─── DATA PROVIDED

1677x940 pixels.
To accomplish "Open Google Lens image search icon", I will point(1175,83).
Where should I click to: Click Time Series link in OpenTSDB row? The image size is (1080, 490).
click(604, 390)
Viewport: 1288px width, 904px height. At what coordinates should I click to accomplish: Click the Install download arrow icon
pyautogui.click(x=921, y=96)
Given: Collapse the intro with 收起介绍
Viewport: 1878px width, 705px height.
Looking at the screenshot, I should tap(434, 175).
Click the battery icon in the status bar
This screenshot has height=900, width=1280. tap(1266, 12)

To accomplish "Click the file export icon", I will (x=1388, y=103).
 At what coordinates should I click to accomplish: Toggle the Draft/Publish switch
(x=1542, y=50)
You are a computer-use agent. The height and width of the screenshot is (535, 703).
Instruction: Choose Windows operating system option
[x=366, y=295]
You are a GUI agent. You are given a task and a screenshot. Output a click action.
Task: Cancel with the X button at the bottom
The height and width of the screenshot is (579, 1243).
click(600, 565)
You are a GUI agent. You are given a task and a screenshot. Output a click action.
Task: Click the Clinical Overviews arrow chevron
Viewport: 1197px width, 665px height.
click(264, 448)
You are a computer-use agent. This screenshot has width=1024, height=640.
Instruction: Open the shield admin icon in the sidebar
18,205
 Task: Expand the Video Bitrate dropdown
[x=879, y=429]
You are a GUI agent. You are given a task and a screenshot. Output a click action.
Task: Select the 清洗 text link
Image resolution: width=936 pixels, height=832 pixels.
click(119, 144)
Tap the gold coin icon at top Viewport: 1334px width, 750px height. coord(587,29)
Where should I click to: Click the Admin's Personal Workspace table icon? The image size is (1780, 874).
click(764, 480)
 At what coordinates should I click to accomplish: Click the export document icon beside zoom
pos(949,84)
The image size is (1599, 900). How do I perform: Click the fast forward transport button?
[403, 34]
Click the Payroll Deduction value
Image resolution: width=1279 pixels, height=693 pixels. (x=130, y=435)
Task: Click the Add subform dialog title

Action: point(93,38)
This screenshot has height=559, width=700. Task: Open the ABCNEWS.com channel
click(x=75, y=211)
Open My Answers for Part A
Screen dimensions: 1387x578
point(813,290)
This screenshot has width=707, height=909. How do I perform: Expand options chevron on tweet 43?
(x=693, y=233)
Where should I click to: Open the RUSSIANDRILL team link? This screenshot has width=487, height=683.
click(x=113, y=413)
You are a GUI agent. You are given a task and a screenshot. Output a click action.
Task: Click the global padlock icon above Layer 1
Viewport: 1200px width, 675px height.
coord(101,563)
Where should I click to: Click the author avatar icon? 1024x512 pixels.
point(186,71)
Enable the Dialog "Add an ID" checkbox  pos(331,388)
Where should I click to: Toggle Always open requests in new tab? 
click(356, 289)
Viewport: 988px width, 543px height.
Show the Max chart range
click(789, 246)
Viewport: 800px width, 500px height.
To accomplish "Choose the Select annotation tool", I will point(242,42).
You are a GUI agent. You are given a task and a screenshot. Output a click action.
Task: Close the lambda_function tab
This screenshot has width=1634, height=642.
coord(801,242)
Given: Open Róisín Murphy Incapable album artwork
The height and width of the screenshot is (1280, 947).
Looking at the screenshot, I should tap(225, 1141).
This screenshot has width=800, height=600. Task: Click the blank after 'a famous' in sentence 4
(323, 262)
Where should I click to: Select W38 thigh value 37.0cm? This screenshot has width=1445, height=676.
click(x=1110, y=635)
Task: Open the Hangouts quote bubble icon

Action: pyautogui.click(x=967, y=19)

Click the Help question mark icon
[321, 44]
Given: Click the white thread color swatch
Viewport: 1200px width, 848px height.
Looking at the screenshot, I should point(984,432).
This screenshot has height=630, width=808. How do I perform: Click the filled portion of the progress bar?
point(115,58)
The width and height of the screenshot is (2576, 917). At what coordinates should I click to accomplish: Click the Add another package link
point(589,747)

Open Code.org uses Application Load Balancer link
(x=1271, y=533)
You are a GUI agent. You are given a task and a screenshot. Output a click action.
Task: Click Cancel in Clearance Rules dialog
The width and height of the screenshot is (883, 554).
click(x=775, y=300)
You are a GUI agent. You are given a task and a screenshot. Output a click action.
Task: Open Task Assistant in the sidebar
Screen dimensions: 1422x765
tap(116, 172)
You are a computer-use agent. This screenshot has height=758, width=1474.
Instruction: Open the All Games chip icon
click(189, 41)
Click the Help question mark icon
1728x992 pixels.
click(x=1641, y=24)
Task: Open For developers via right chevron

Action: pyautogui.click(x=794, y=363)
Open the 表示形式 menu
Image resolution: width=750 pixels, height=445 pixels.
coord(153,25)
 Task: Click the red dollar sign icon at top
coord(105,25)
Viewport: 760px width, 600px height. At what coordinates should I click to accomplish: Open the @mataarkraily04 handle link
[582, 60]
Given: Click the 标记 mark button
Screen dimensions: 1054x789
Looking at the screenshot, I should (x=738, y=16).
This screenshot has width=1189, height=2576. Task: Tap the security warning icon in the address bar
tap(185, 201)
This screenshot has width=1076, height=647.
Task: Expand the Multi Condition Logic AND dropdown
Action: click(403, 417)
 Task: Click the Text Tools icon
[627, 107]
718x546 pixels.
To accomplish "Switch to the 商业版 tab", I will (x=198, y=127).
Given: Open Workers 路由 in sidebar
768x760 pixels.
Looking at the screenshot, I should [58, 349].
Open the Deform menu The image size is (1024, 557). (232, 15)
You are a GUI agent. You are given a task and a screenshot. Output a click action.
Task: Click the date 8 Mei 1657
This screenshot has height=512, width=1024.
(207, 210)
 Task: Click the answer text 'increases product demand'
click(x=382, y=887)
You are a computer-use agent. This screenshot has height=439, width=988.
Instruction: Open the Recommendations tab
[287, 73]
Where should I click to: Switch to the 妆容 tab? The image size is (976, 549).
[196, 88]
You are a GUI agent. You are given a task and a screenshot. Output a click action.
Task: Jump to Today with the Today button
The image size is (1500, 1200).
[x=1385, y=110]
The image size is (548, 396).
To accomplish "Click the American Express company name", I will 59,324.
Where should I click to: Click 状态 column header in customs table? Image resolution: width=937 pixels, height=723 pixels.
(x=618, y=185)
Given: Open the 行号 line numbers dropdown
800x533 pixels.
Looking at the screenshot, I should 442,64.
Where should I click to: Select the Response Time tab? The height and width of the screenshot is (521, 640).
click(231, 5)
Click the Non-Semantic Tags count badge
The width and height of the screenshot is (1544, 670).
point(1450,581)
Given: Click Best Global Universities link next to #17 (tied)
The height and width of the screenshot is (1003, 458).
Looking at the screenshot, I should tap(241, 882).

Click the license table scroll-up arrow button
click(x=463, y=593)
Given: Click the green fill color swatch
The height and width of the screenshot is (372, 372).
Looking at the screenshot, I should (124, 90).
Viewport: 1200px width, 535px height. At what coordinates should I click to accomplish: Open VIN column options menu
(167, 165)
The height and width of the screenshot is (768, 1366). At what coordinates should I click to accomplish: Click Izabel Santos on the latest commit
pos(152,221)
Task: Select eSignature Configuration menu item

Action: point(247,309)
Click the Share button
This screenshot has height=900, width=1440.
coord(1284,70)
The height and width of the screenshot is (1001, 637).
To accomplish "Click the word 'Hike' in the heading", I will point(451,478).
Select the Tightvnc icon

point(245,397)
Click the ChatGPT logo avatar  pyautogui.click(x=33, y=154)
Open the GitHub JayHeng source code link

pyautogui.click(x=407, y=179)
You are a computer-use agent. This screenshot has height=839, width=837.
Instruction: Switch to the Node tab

──────

INSTRUCTIONS TO FOLLOW: Provide a verbatim copy of all the entries.

EXERCISE RESULT:
1677x940 pixels.
To accomplish "Open Google Lens image search icon", I will point(1175,83).
Where should I click to: Click Time Series link in OpenTSDB row? The image size is (1080, 490).
click(604, 390)
Viewport: 1288px width, 904px height. At what coordinates should I click to accomplish: Click the Install download arrow icon
pyautogui.click(x=921, y=96)
Given: Collapse the intro with 收起介绍
Viewport: 1878px width, 705px height.
Looking at the screenshot, I should tap(434, 175).
Click the battery icon in the status bar
This screenshot has height=900, width=1280. tap(1266, 12)

To accomplish "Click the file export icon", I will (x=1388, y=103).
 At what coordinates should I click to accomplish: Toggle the Draft/Publish switch
(x=1542, y=50)
You are a computer-use agent. The height and width of the screenshot is (535, 703).
Instruction: Choose Windows operating system option
[x=366, y=295]
You are a GUI agent. You are given a task and a screenshot. Output a click action.
Task: Cancel with the X button at the bottom
The height and width of the screenshot is (579, 1243).
click(600, 565)
You are a GUI agent. You are given a task and a screenshot. Output a click action.
Task: Click the Clinical Overviews arrow chevron
Viewport: 1197px width, 665px height.
click(264, 448)
You are a computer-use agent. This screenshot has width=1024, height=640.
Instruction: Open the shield admin icon in the sidebar
18,205
 Task: Expand the Video Bitrate dropdown
[x=879, y=429]
You are a GUI agent. You are given a task and a screenshot. Output a click action.
Task: Select the 清洗 text link
Image resolution: width=936 pixels, height=832 pixels.
click(119, 144)
Tap the gold coin icon at top Viewport: 1334px width, 750px height. coord(587,29)
Where should I click to: Click the Admin's Personal Workspace table icon? The image size is (1780, 874).
click(764, 480)
 At what coordinates should I click to accomplish: Click the export document icon beside zoom
pos(949,84)
The image size is (1599, 900). How do I perform: Click the fast forward transport button?
[403, 34]
Click the Payroll Deduction value
Image resolution: width=1279 pixels, height=693 pixels. (x=130, y=435)
Task: Click the Add subform dialog title

Action: point(93,38)
This screenshot has height=559, width=700. Task: Open the ABCNEWS.com channel
click(x=75, y=211)
Open My Answers for Part A
Screen dimensions: 1387x578
point(813,290)
This screenshot has width=707, height=909. How do I perform: Expand options chevron on tweet 43?
(x=693, y=233)
Where should I click to: Open the RUSSIANDRILL team link? This screenshot has width=487, height=683.
click(x=113, y=413)
You are a GUI agent. You are given a task and a screenshot. Output a click action.
Task: Click the global padlock icon above Layer 1
Viewport: 1200px width, 675px height.
coord(101,563)
Where should I click to: Click the author avatar icon? 1024x512 pixels.
point(186,71)
Enable the Dialog "Add an ID" checkbox  pos(331,388)
Where should I click to: Toggle Always open requests in new tab? 
click(356, 289)
Viewport: 988px width, 543px height.
Show the Max chart range
click(789, 246)
Viewport: 800px width, 500px height.
To accomplish "Choose the Select annotation tool", I will point(242,42).
You are a GUI agent. You are given a task and a screenshot. Output a click action.
Task: Close the lambda_function tab
This screenshot has width=1634, height=642.
coord(801,242)
Given: Open Róisín Murphy Incapable album artwork
The height and width of the screenshot is (1280, 947).
Looking at the screenshot, I should tap(225, 1141).
This screenshot has width=800, height=600. Task: Click the blank after 'a famous' in sentence 4
(323, 262)
Where should I click to: Select W38 thigh value 37.0cm? This screenshot has width=1445, height=676.
click(x=1110, y=635)
Task: Open the Hangouts quote bubble icon

Action: pyautogui.click(x=967, y=19)

Click the Help question mark icon
[321, 44]
Given: Click the white thread color swatch
Viewport: 1200px width, 848px height.
Looking at the screenshot, I should point(984,432).
This screenshot has height=630, width=808. How do I perform: Click the filled portion of the progress bar?
point(115,58)
The width and height of the screenshot is (2576, 917). At what coordinates should I click to accomplish: Click the Add another package link
point(589,747)

Open Code.org uses Application Load Balancer link
(x=1271, y=533)
You are a GUI agent. You are given a task and a screenshot. Output a click action.
Task: Click Cancel in Clearance Rules dialog
The width and height of the screenshot is (883, 554).
click(x=775, y=300)
You are a GUI agent. You are given a task and a screenshot. Output a click action.
Task: Open Task Assistant in the sidebar
Screen dimensions: 1422x765
tap(116, 172)
You are a computer-use agent. This screenshot has height=758, width=1474.
Instruction: Open the All Games chip icon
click(189, 41)
Click the Help question mark icon
1728x992 pixels.
click(x=1641, y=24)
Task: Open For developers via right chevron

Action: pyautogui.click(x=794, y=363)
Open the 表示形式 menu
Image resolution: width=750 pixels, height=445 pixels.
coord(153,25)
 Task: Click the red dollar sign icon at top
coord(105,25)
Viewport: 760px width, 600px height. At what coordinates should I click to accomplish: Open the @mataarkraily04 handle link
[582, 60]
Given: Click the 标记 mark button
Screen dimensions: 1054x789
Looking at the screenshot, I should (x=738, y=16).
This screenshot has width=1189, height=2576. Task: Tap the security warning icon in the address bar
tap(185, 201)
This screenshot has width=1076, height=647.
Task: Expand the Multi Condition Logic AND dropdown
Action: click(403, 417)
 Task: Click the Text Tools icon
[627, 107]
718x546 pixels.
To accomplish "Switch to the 商业版 tab", I will (x=198, y=127).
Given: Open Workers 路由 in sidebar
768x760 pixels.
Looking at the screenshot, I should [58, 349].
Open the Deform menu The image size is (1024, 557). (232, 15)
You are a GUI agent. You are given a task and a screenshot. Output a click action.
Task: Click the date 8 Mei 1657
This screenshot has height=512, width=1024.
(207, 210)
 Task: Click the answer text 'increases product demand'
click(x=382, y=887)
You are a computer-use agent. This screenshot has height=439, width=988.
Instruction: Open the Recommendations tab
[287, 73]
Where should I click to: Switch to the 妆容 tab? The image size is (976, 549).
[196, 88]
You are a GUI agent. You are given a task and a screenshot. Output a click action.
Task: Jump to Today with the Today button
The image size is (1500, 1200).
[x=1385, y=110]
The image size is (548, 396).
To accomplish "Click the American Express company name", I will 59,324.
Where should I click to: Click 状态 column header in customs table? Image resolution: width=937 pixels, height=723 pixels.
(x=618, y=185)
Given: Open the 行号 line numbers dropdown
800x533 pixels.
Looking at the screenshot, I should 442,64.
Where should I click to: Select the Response Time tab? The height and width of the screenshot is (521, 640).
click(231, 5)
Click the Non-Semantic Tags count badge
The width and height of the screenshot is (1544, 670).
point(1450,581)
Given: Click Best Global Universities link next to #17 (tied)
The height and width of the screenshot is (1003, 458).
Looking at the screenshot, I should tap(241, 882).

Click the license table scroll-up arrow button
click(x=463, y=593)
Given: Click the green fill color swatch
The height and width of the screenshot is (372, 372).
Looking at the screenshot, I should (124, 90).
Viewport: 1200px width, 535px height. At what coordinates should I click to accomplish: Open VIN column options menu
(167, 165)
The height and width of the screenshot is (768, 1366). At what coordinates should I click to accomplish: Click Izabel Santos on the latest commit
pos(152,221)
Task: Select eSignature Configuration menu item

Action: point(247,309)
Click the Share button
This screenshot has height=900, width=1440.
coord(1284,70)
The height and width of the screenshot is (1001, 637).
To accomplish "Click the word 'Hike' in the heading", I will point(451,478).
Select the Tightvnc icon

point(245,397)
Click the ChatGPT logo avatar  pyautogui.click(x=33, y=154)
Open the GitHub JayHeng source code link

pyautogui.click(x=407, y=179)
You are a computer-use agent. This screenshot has height=839, width=837.
Instruction: Switch to the Node tab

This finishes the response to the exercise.